街を少し離れるだけで景色は一変した。砂と石だらけの荒涼とした大地が広がり、行き来するのは車の他にラクダまでもが道路を渡っている。途中、ベドウィンらしき住居で一人ピックアップし、更に車は進む。ちょうど舗装道路が途切れたところに別のベドウィンの住居があり、そこでガイドを付けてもらった。どうやらさっきの男は人足頭のような存在らしい。
ラクダに荷造り
ガイドと彼の家族が総出で、これからのツアーの準備に取り掛かかり始めた。 
ラクダに飲み水や食料、毛布他たくさん詰め込み、全てラクダに乗せ、それらを紐でしっかりと結びつける様子はさすがに手慣れた様子だ。。 
それにしても、電話などの通信手段があろうはずもないこの場所で、どうやって今日のサファリツアーを連絡したんだろう?やっぱりアポなしの企画なんだろうか。 

これからサハラに向かうというのに、ラクダはちょっとお馬鹿さんだ。人の言うことを聞かずに勝手に動くし暴れ始めた。

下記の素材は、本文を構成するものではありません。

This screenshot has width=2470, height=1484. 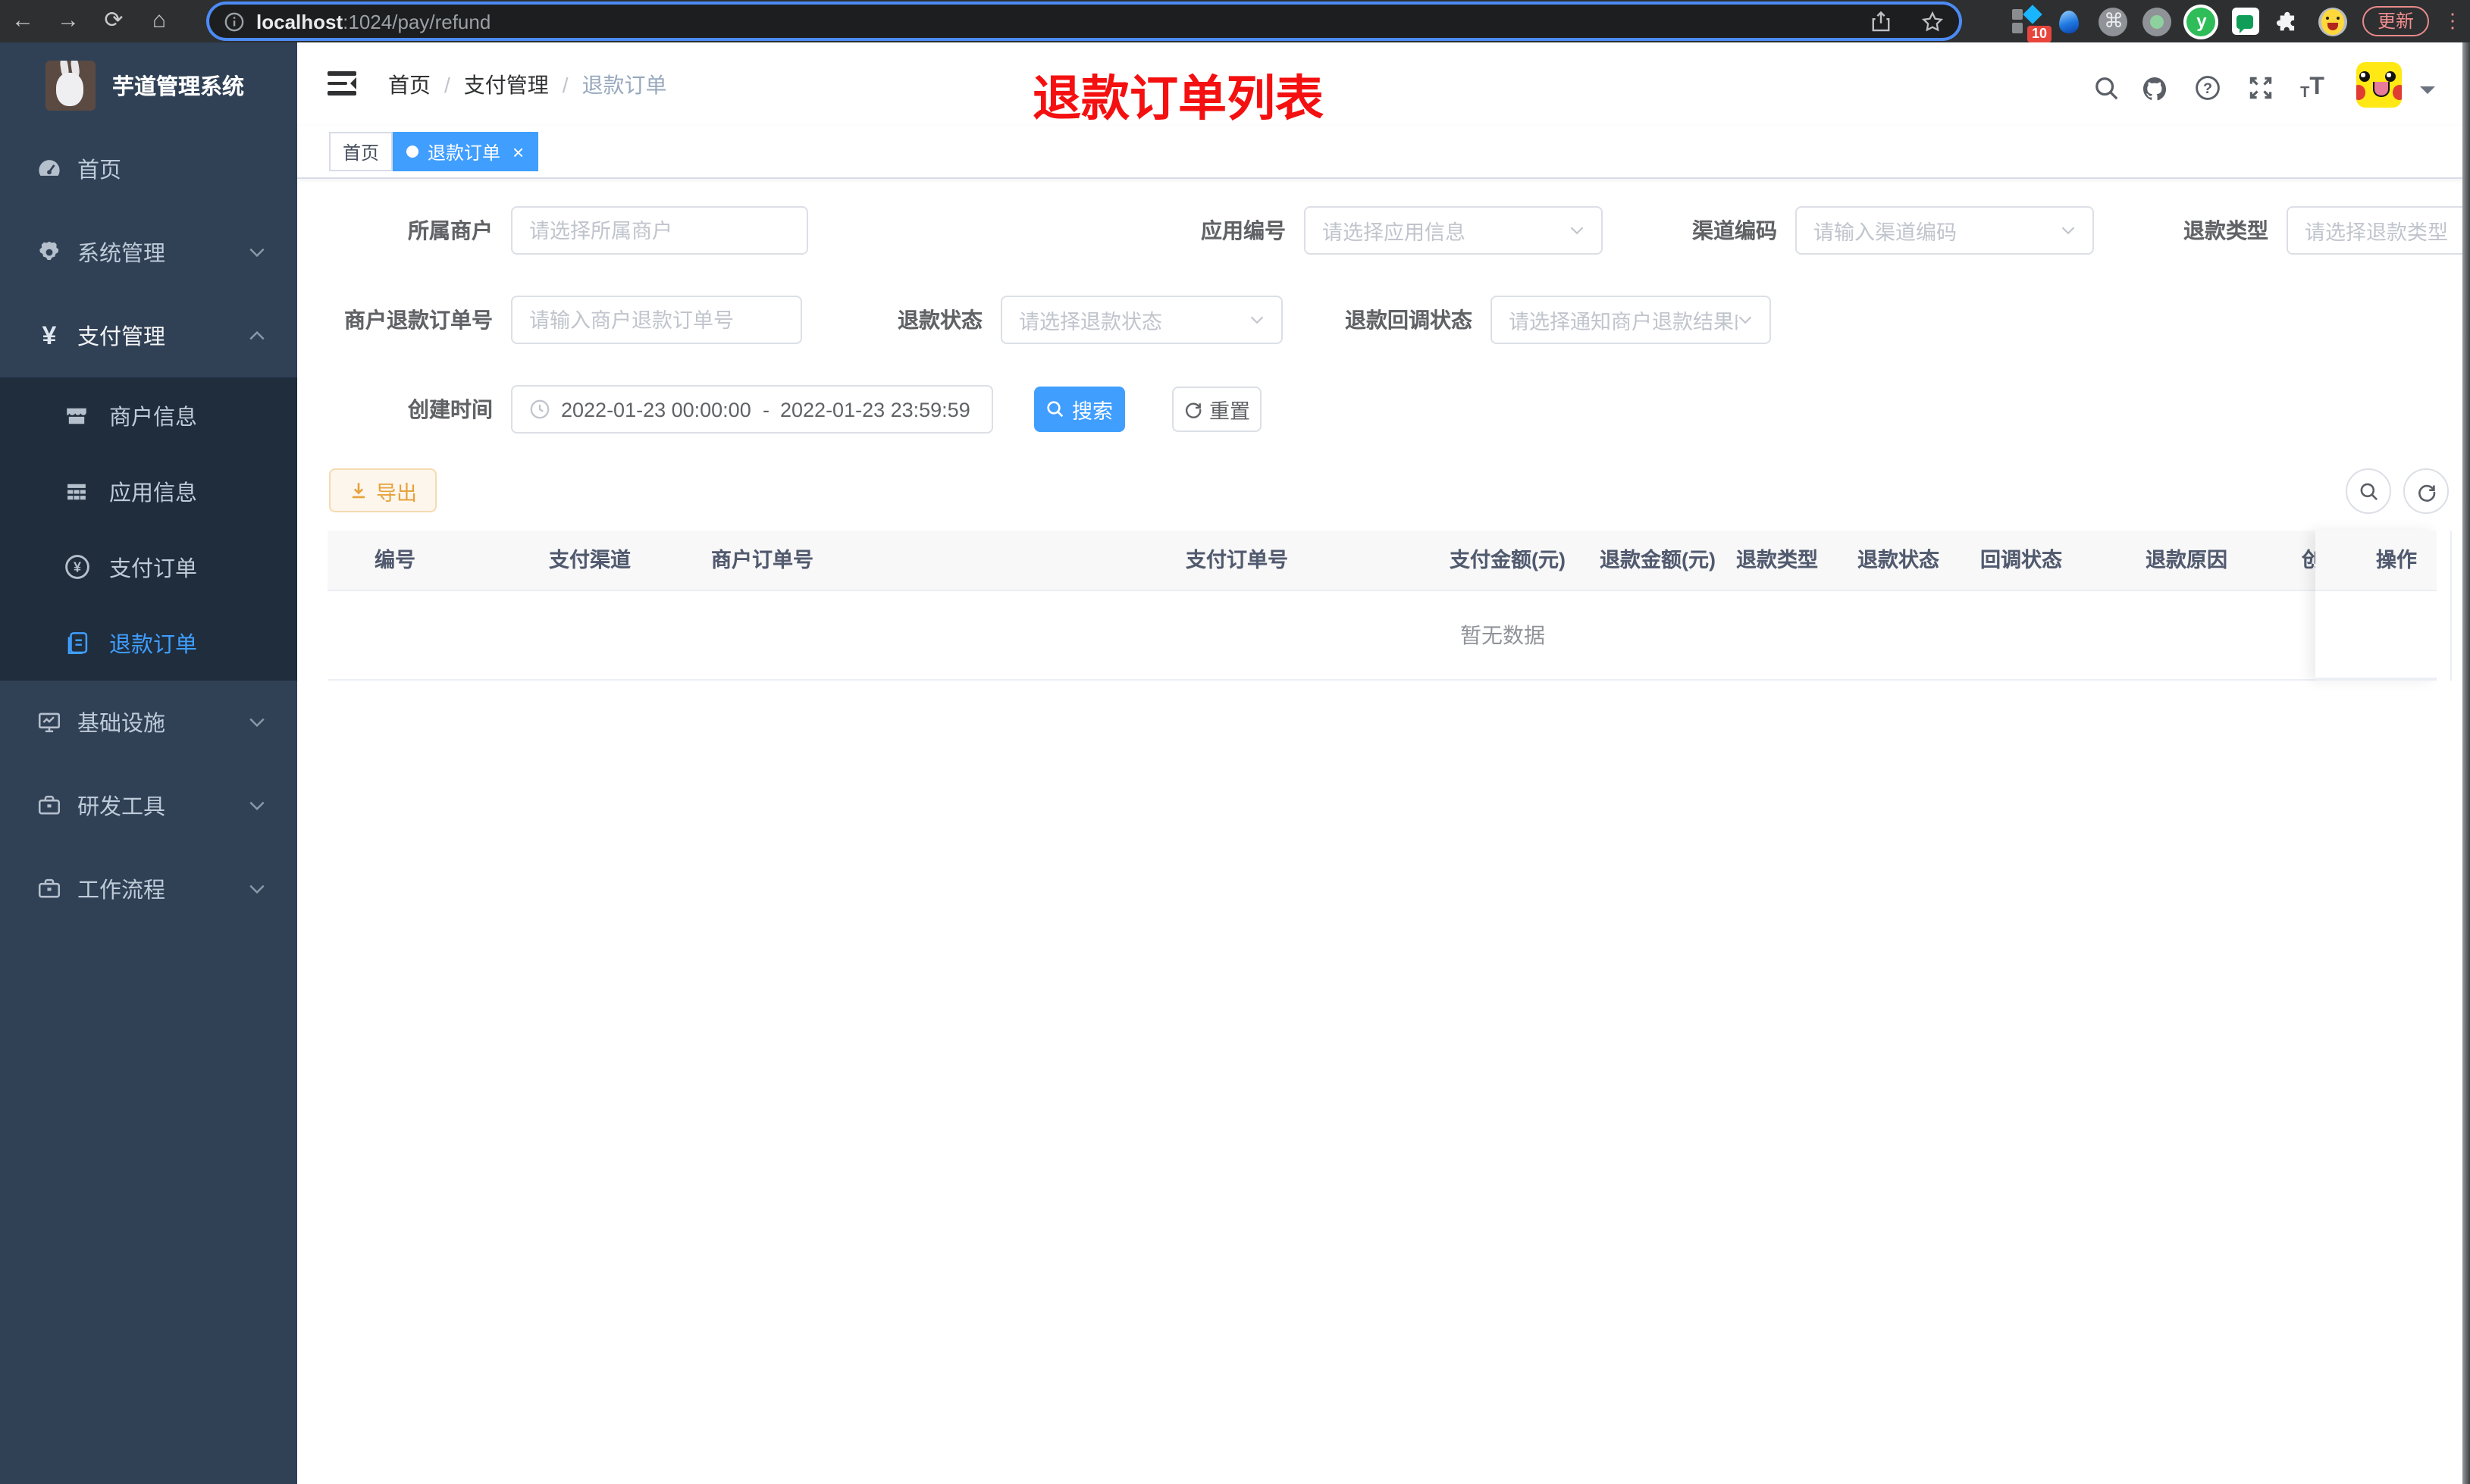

そんな時にはちゃんとしつけがあるらしい。ラクダに向かって、痰を吐くように「カァーッ、カァーッ」とやると、途端に大人しくなってしまった。たったこれだけで、さっきまでのお馬鹿さんなラクダがおとなしく従順なラクダに変身してしまった。ここに中国人の団体がやってきたら、ラクダはすっかり大人しくなり過ぎてとても観光にはならないだろう。 
準備が整うと出発だ。ベドウィンの家族の見送りを受けガイドと二人っきり、2頭のラクダを伴いサハラに吸い込まれていった。